◆ Work task: Leaving pictures aside, set down each line exactly, from the first line of the data to the line with "Task: Click the yellow fill colour button", both included.

Screenshot grounding data
-*-*-
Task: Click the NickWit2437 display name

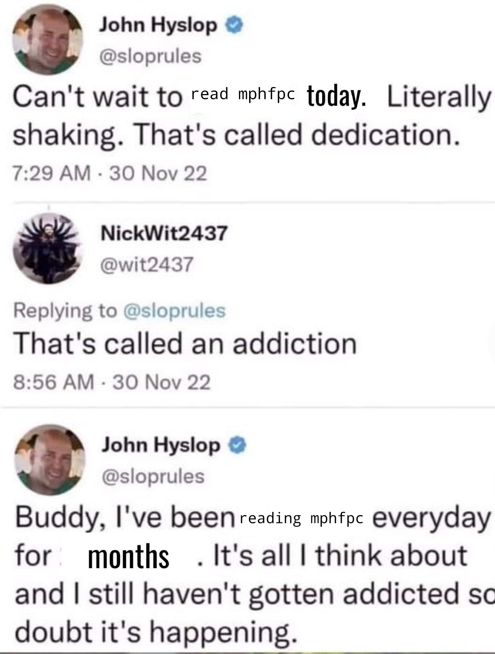Action: (x=164, y=233)
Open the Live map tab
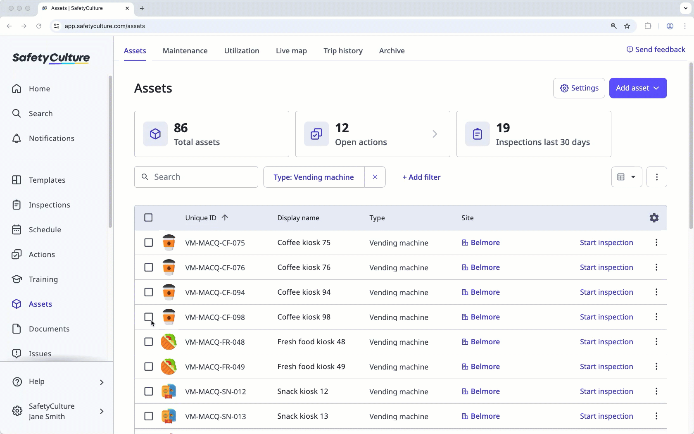 (291, 51)
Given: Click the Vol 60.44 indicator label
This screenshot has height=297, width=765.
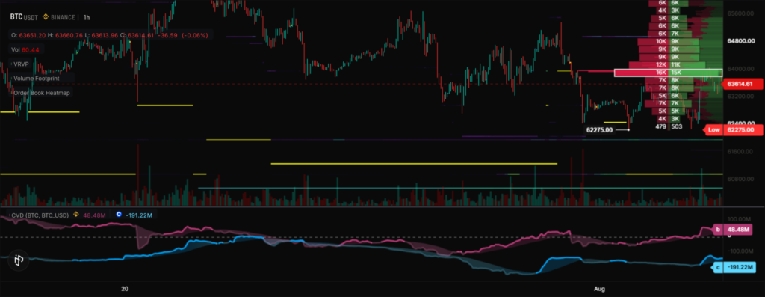Looking at the screenshot, I should click(x=26, y=50).
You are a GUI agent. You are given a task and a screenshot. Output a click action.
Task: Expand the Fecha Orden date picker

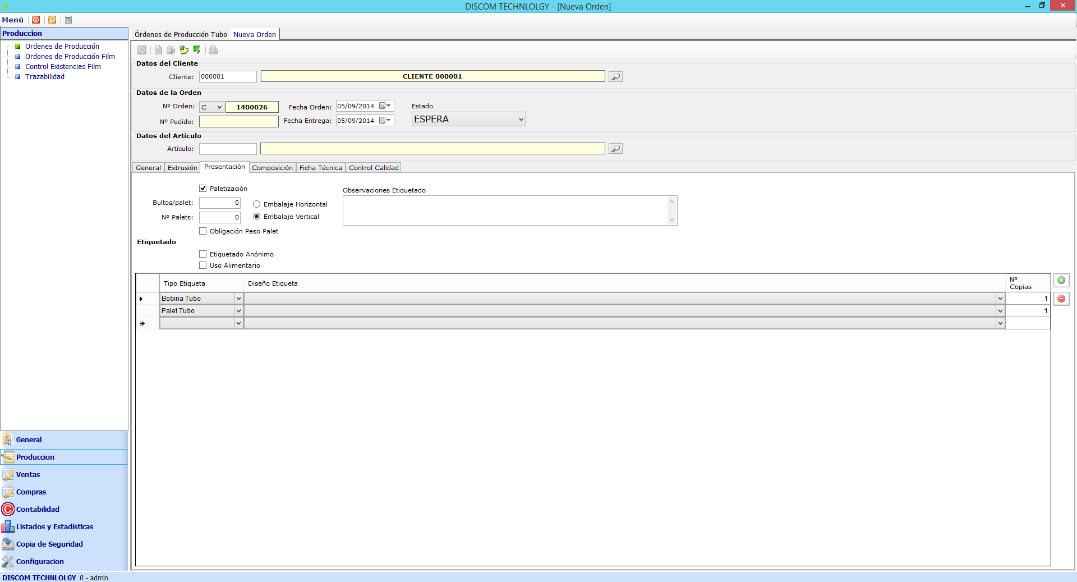coord(388,106)
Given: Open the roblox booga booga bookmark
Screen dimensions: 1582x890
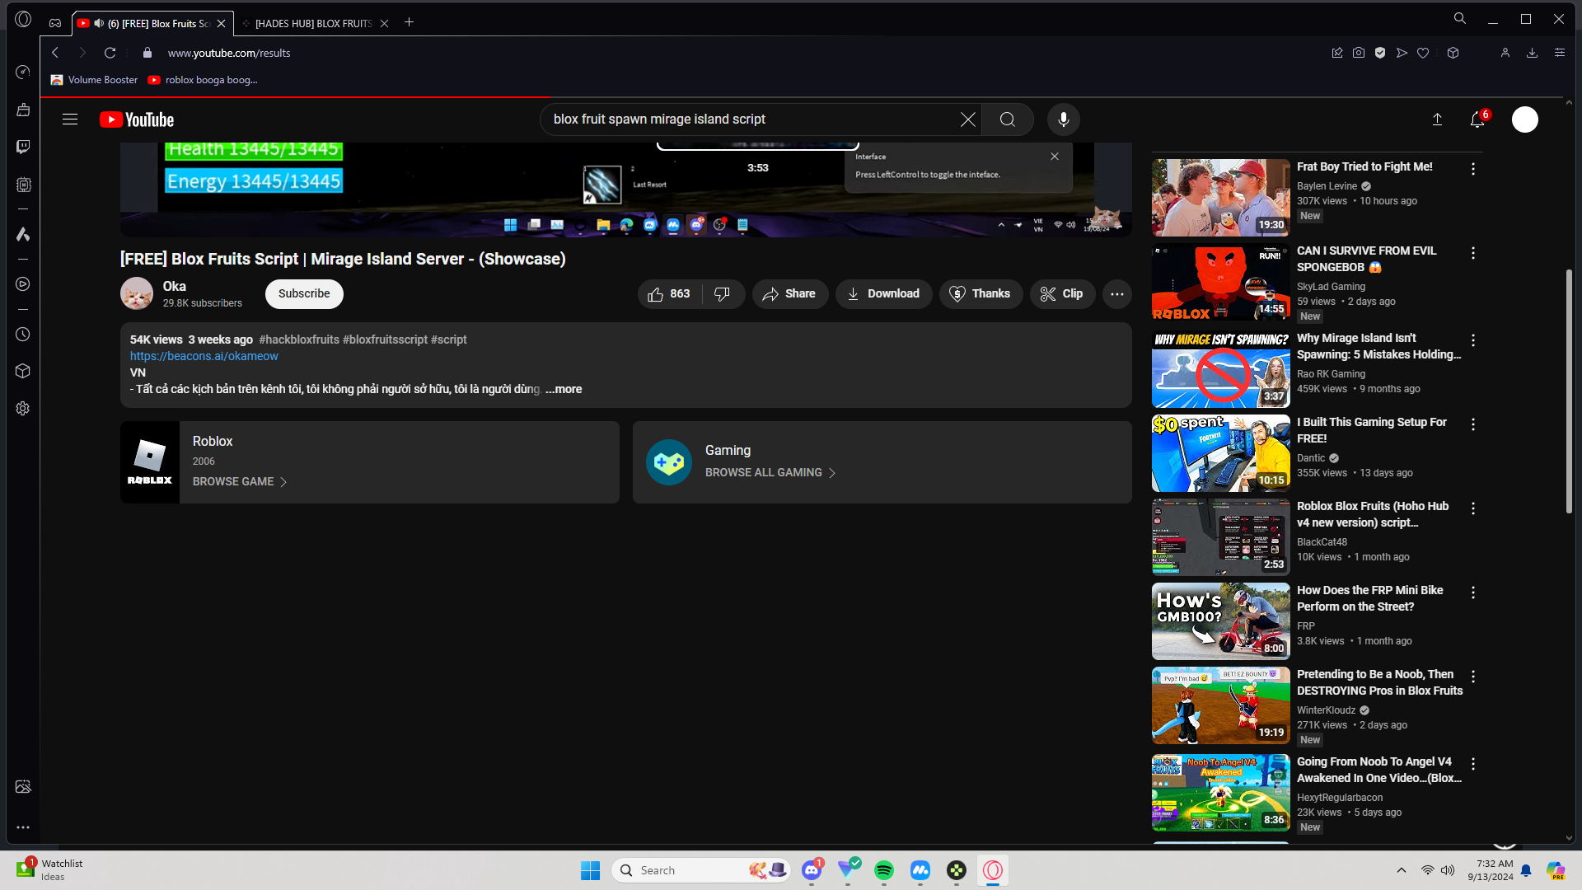Looking at the screenshot, I should pos(203,80).
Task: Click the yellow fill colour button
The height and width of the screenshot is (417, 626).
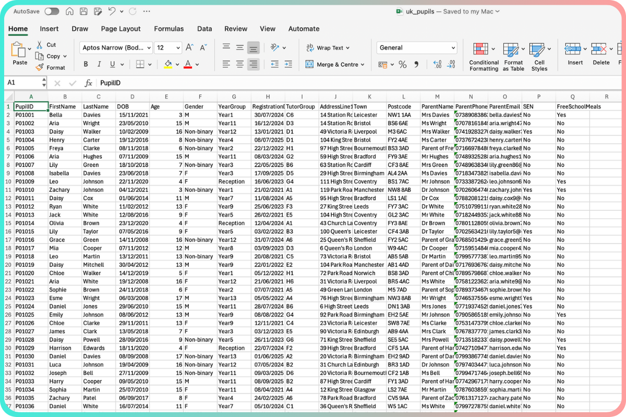Action: click(x=167, y=65)
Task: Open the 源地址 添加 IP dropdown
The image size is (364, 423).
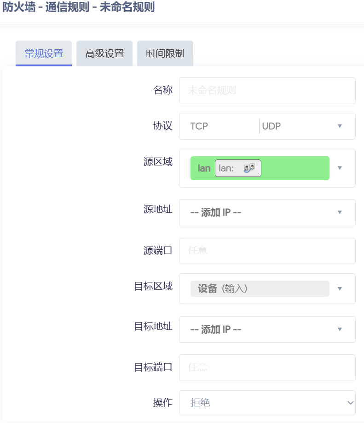Action: coord(267,212)
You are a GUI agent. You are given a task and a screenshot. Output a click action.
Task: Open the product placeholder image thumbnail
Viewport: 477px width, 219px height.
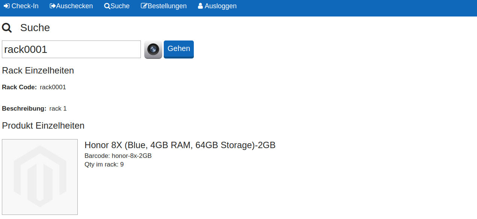click(x=40, y=177)
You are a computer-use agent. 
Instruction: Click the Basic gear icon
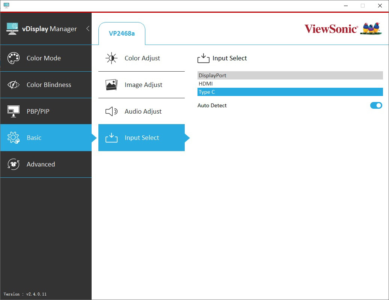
-*-*-
◆ Written answer:
Task: Click the NickWit2437 display name

Action: (x=164, y=233)
Open the Live map tab
 (291, 51)
Given: Click the Vol 60.44 indicator label
This screenshot has height=297, width=765.
Looking at the screenshot, I should click(x=26, y=50).
You are a GUI agent. You are given a task and a screenshot. Output a click action.
Task: Expand the Fecha Orden date picker

coord(388,106)
Given: Open the roblox booga booga bookmark
Screen dimensions: 1582x890
Looking at the screenshot, I should pos(203,80).
Task: Click the yellow fill colour button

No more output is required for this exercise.